Raw records:

▼▼▼

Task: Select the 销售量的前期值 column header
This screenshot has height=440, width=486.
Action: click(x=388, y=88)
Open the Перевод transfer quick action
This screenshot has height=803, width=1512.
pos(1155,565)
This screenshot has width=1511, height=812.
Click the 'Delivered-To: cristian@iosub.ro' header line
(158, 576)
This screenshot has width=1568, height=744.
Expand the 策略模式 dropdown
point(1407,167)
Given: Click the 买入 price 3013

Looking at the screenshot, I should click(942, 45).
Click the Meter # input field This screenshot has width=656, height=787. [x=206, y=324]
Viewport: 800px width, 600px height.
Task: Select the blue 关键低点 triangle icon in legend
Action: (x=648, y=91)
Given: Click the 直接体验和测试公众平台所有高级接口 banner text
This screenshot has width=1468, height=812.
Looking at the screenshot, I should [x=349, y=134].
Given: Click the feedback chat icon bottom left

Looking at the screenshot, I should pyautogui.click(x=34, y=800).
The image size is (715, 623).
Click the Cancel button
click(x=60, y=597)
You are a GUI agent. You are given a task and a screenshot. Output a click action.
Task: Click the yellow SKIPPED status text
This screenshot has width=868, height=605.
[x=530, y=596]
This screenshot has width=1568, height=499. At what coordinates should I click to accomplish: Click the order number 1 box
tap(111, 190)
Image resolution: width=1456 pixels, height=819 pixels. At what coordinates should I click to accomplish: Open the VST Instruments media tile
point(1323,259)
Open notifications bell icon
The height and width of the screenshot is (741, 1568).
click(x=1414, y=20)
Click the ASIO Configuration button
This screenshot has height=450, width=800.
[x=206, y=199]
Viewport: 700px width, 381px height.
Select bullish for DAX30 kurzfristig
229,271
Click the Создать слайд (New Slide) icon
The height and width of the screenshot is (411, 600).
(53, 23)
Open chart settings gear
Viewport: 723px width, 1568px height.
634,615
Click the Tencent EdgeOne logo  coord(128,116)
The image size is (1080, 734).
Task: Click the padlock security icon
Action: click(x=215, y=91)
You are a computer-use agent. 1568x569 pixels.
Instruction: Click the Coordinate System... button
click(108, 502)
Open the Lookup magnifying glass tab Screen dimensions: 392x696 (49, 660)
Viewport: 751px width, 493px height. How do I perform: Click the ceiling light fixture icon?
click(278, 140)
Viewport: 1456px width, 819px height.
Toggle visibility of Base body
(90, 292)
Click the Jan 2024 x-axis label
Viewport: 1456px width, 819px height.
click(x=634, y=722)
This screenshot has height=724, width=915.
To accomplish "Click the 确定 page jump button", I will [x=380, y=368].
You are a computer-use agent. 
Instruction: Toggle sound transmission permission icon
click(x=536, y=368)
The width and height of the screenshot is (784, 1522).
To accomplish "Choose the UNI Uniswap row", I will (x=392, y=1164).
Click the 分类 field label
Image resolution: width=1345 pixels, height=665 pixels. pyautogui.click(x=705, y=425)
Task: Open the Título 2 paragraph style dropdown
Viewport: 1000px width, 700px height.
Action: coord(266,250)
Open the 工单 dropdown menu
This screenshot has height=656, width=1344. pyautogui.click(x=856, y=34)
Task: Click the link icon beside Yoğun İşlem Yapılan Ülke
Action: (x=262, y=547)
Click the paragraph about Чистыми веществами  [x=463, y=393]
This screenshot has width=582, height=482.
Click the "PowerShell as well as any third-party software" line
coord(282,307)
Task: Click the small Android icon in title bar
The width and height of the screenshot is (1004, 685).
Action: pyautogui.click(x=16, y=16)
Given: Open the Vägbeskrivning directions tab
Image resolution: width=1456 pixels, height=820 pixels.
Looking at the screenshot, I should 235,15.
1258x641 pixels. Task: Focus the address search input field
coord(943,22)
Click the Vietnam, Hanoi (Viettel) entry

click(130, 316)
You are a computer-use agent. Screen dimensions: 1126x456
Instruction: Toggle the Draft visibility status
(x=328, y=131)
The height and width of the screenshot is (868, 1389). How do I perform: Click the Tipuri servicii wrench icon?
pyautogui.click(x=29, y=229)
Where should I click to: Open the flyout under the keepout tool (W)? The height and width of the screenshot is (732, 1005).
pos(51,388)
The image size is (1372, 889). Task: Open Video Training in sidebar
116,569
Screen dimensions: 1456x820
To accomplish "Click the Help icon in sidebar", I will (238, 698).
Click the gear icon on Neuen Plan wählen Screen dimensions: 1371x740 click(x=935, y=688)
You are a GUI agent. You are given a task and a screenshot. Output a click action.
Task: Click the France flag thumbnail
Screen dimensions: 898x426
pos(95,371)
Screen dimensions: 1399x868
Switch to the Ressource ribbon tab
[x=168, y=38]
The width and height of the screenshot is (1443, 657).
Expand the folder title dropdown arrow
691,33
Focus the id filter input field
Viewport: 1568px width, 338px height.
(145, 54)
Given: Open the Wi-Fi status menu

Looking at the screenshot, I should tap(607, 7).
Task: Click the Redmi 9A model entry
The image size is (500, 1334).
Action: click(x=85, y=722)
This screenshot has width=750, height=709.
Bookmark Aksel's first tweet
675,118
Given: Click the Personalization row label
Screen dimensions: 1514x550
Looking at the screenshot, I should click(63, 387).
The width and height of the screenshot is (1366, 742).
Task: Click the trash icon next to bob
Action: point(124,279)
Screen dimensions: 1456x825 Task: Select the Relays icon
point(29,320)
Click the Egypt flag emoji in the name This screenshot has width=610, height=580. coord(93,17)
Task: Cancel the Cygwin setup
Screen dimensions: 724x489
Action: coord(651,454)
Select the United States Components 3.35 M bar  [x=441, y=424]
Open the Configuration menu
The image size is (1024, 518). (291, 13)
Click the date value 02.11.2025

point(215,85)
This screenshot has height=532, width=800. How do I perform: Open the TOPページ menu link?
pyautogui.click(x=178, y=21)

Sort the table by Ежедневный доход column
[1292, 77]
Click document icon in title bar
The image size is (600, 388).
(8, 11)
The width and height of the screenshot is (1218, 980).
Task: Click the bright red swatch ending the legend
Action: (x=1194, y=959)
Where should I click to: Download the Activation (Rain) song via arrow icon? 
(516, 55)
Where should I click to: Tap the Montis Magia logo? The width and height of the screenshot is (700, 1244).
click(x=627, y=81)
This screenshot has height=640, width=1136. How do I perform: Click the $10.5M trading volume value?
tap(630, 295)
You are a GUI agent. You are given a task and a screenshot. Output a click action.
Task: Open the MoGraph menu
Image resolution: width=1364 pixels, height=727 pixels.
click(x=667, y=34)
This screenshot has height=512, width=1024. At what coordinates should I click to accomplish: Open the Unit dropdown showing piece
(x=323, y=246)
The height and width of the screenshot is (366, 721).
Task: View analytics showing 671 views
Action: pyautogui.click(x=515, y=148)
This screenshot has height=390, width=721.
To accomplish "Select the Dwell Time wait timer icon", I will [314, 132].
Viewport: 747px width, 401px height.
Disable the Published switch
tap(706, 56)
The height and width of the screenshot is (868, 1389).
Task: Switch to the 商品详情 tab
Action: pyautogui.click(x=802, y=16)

▲▲▲

Copy the listing from the line with "This screenshot has height=640, width=1136." to the line with "click(x=667, y=34)", swapping "MoGraph" for "Render" and leaving everything else unchanged.

This screenshot has height=640, width=1136. How do I perform: Click the $10.5M trading volume value?
tap(630, 295)
You are a GUI agent. You are given a task and a screenshot. Output a click action.
Task: Open the Render menu
Image resolution: width=1364 pixels, height=727 pixels.
click(x=667, y=34)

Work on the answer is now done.